23.05.2025

Mediatonic

«Abseits des Trubels ist manchmal besser»

Nach dem Gewinn des begehrten Mobiliar-Etats erklärt Mediatonic-Chef Chris Fluckiger, warum unabhängige Schweizer Mediaberatung gegen internationale Konkurrenz besteht. Und weshalb im digitalisierten Werbemarkt menschliche Intelligenz wichtiger ist als KI-Tools.
Mediatonic: «Abseits des Trubels ist manchmal besser»
«Die Schweizer Medienlandschaft hat durch die Digitalisierung einen tiefgreifenden Wandel erfahren», so Gründer und Chef von Mediatonic, Chris Fluckiger. (Bild: Patrick Pop)

Herr Fluckiger, Sie sind sowohl in der Romandie als auch in der Deutschschweiz tätig. Wo ist der Werbemarkt momentan einfacher?
Es gibt klare Unterschiede in der Mediennutzung und in kulturellen Belangen in den Sprachregionen der Schweiz. Diese balancieren wir für unsere Kunden aus. Die Herausforderungen aufseiten Mediaplanung sind aber dieselben: die fragmentierte Mediennutzung und die damit einhergehende Herausforderung, Zielgruppen wirksam anzusprechen.

Sie haben kürzlich die Mobiliar als Kunden gewonnen (persoenlich.com berichtete). Was heisst das für Ihre Agentur?

AUFGABENSTELLUNG:
[1] Schreiben Sie aus dem Mediatonic-Interview den Abschnitt ab, der bei „Es gibt klare“ beginnt und bei „für Ihre Agentur?“ endet.
[2] Welchen Kunden hat Mediatonic laut dem Mediatonic-Interview kürzlich gewonnen?

DATENAUSZUG:
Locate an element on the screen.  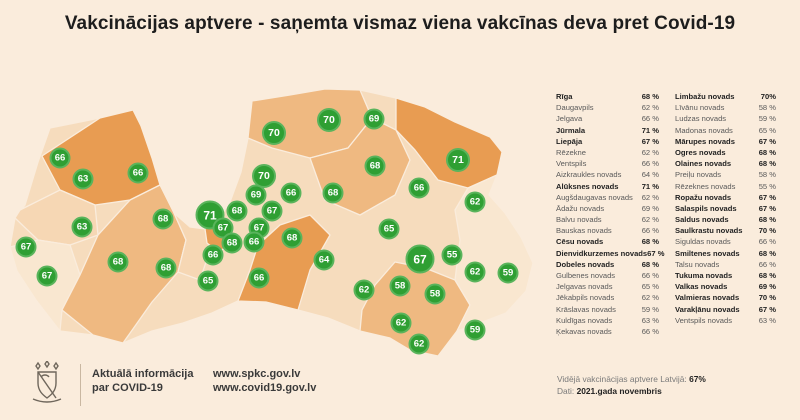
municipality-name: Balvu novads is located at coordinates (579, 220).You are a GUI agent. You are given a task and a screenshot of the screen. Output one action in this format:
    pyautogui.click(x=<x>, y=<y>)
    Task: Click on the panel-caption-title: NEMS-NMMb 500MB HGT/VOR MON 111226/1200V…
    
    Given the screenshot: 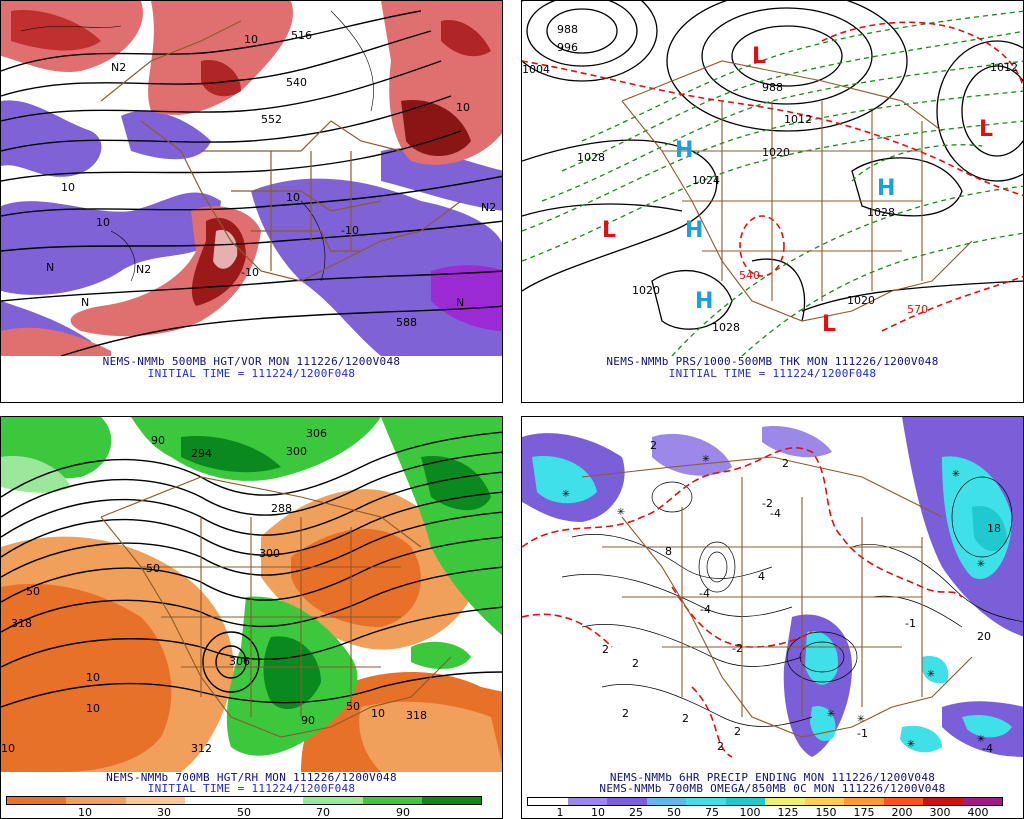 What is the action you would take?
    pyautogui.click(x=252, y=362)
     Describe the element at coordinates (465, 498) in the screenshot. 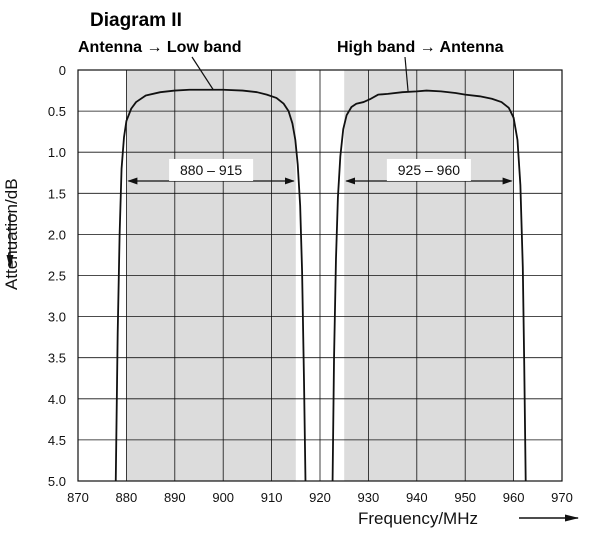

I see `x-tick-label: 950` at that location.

==

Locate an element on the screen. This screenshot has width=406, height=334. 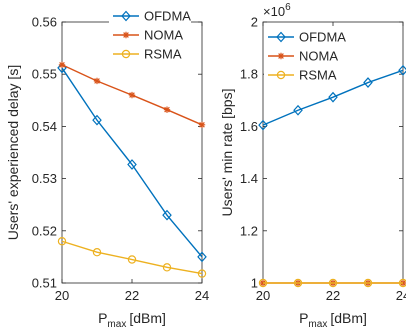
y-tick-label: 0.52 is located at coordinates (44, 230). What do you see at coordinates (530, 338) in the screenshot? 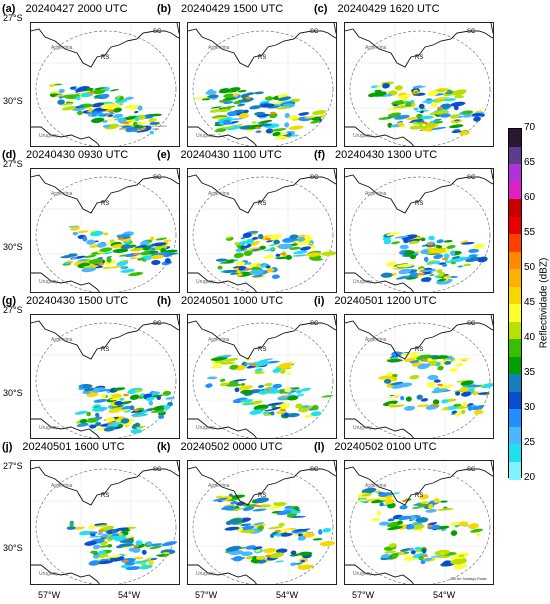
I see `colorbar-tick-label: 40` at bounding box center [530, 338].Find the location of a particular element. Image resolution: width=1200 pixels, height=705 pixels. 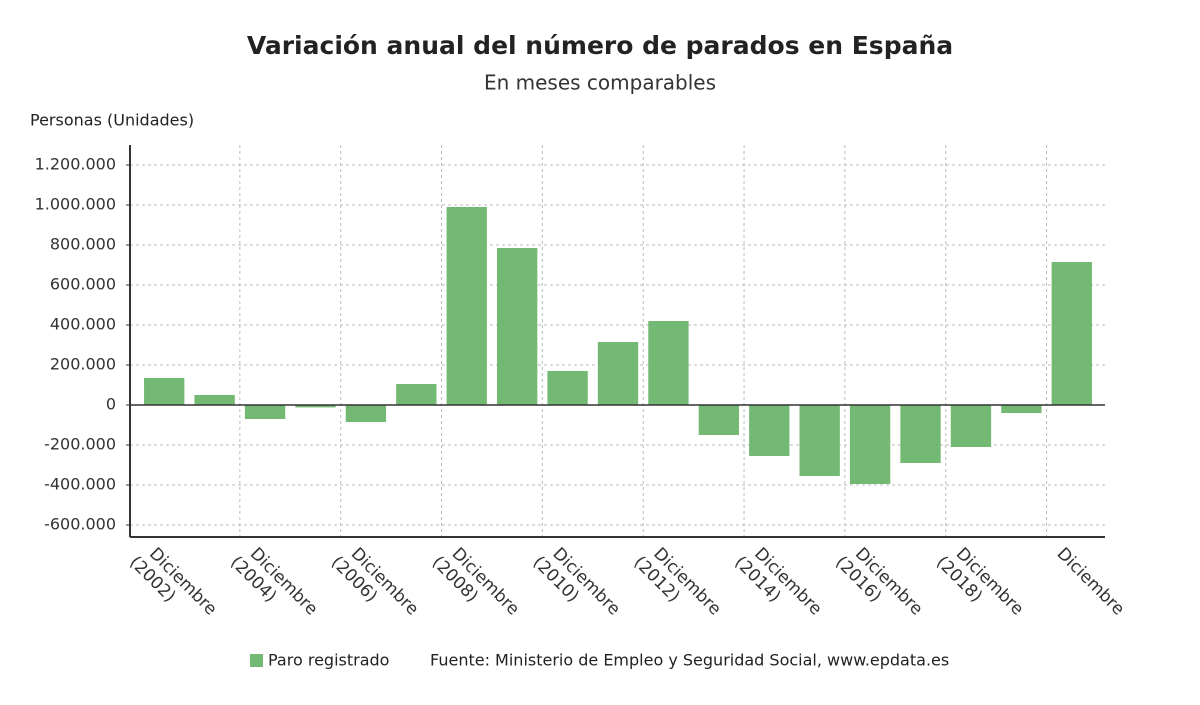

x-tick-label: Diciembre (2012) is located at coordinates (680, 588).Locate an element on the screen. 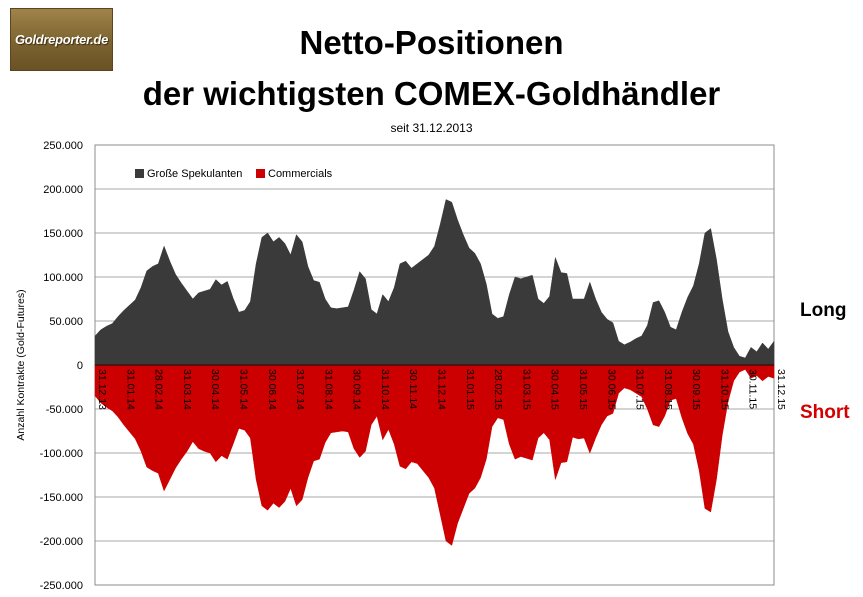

LÖSUNGEN JE AUFGABE:
[1]
Es gibt klare Unterschiede in der Mediennutzung und in kulturellen Belangen in den Sprachregionen der Schweiz. Diese balancieren wir für unsere Kunden aus. Die Herausforderungen aufseiten Mediaplanung sind aber dieselben: die fragmentierte Mediennutzung und die damit einhergehende Herausforderung, Zielgruppen wirksam anzusprechen.

Sie haben kürzlich die Mobiliar als Kunden gewonnen (persoenlich.com berichtete). Was heisst das für Ihre Agentur?

[2] Die Mobiliar.